[Stored dataset items]
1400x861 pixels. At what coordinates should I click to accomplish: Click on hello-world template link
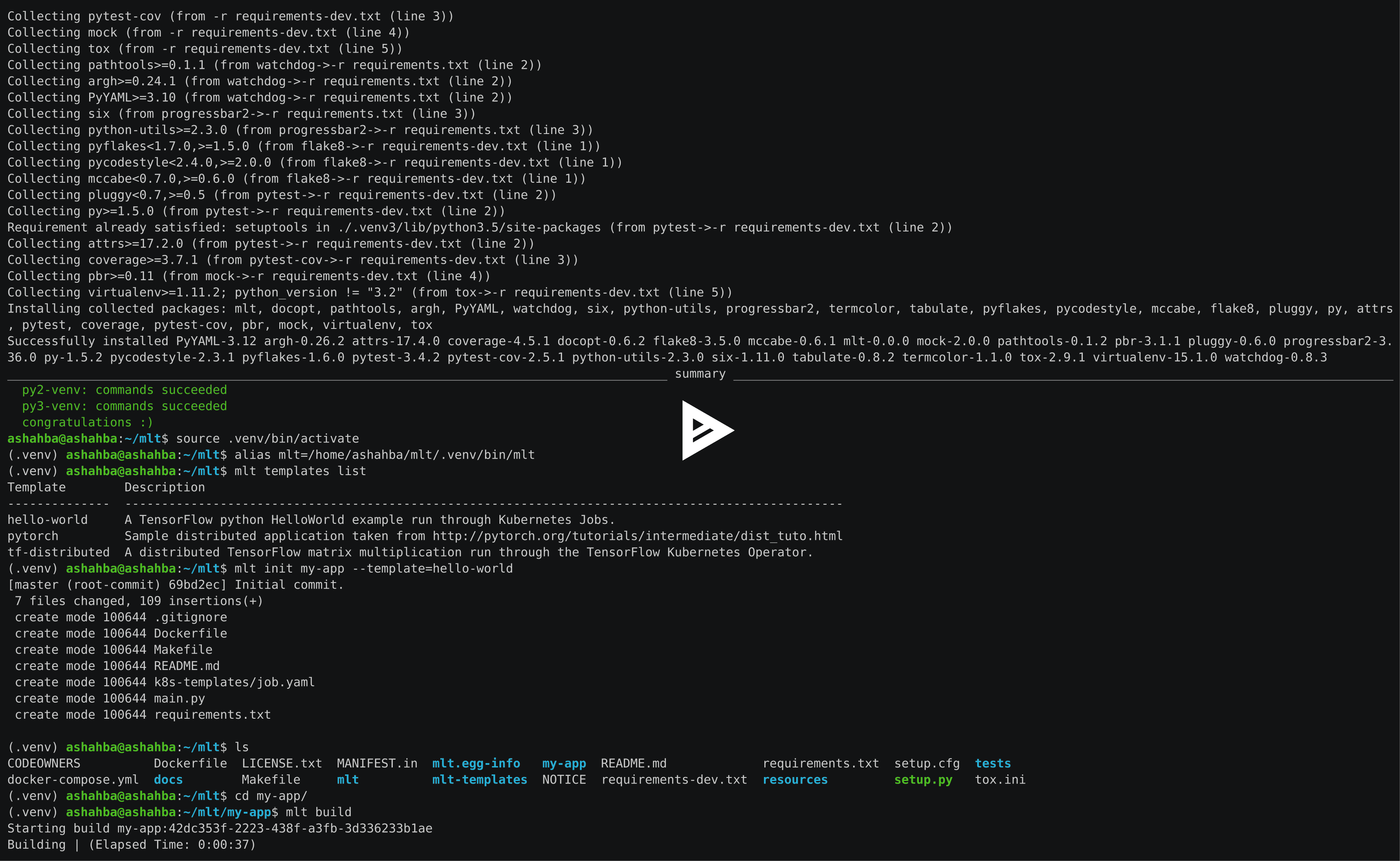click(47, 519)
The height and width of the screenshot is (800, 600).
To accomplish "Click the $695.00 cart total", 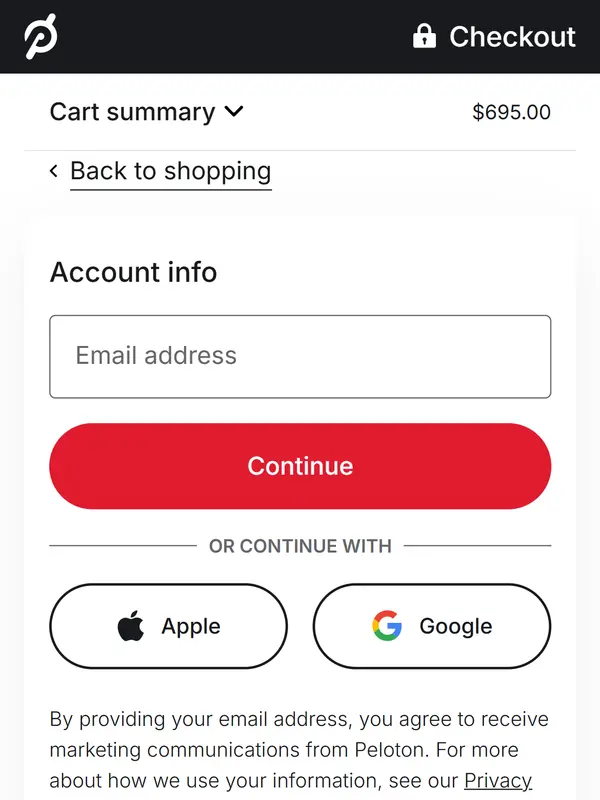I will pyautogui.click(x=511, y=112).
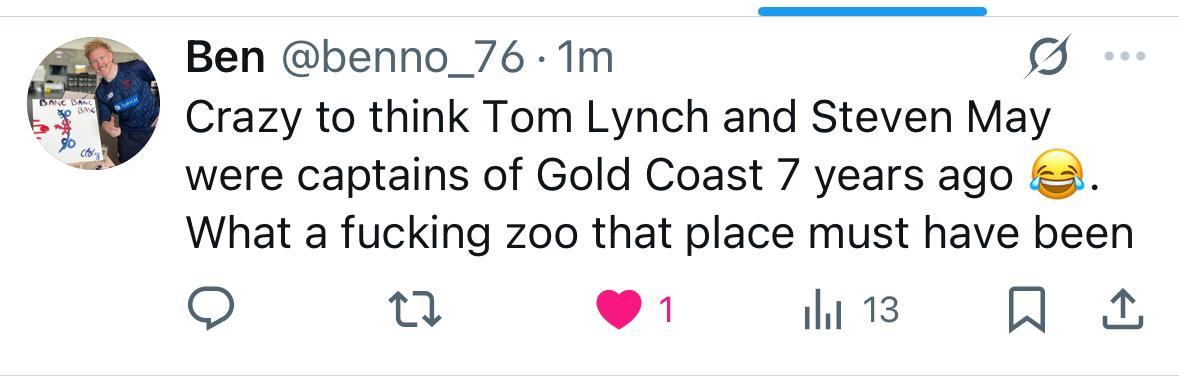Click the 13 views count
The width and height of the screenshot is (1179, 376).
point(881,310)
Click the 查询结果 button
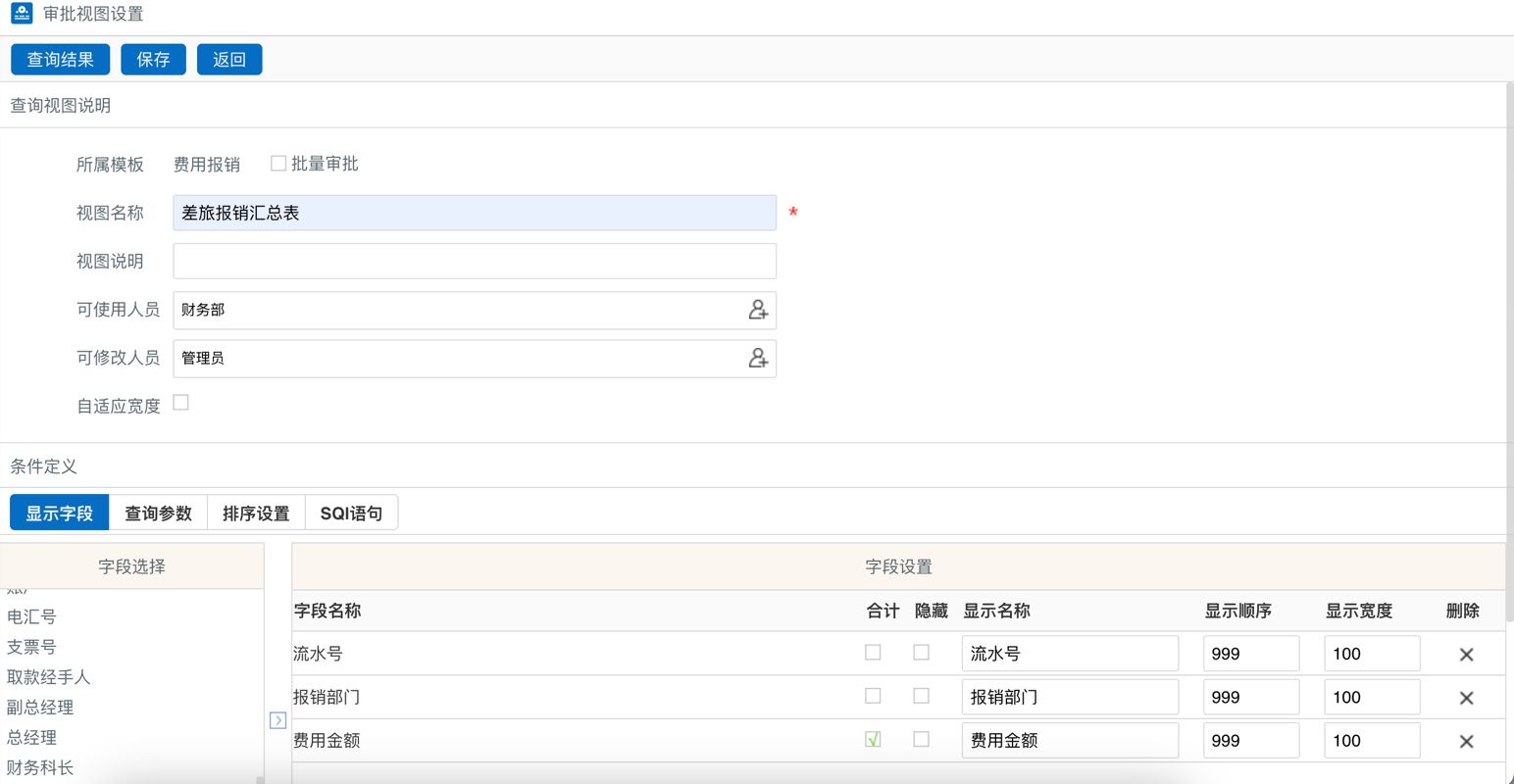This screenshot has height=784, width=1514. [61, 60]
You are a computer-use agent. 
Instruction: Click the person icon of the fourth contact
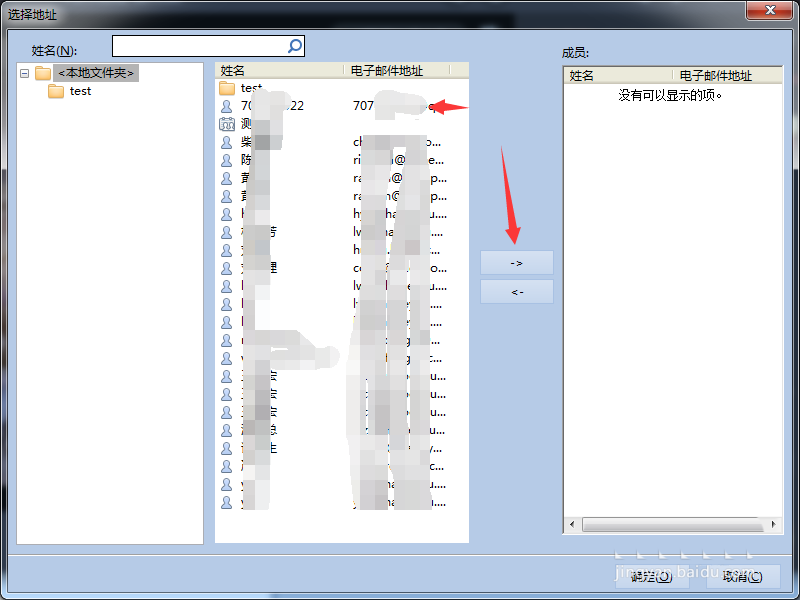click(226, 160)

### What you need to do
What is needed is an exact copy of the lines from the one with "You are a computer-use agent." through the end of the data above, both included, minus any pictures.

### Answer to this problem
You are a computer-use agent. 
Instruction: Click the person icon of the fourth contact
click(226, 160)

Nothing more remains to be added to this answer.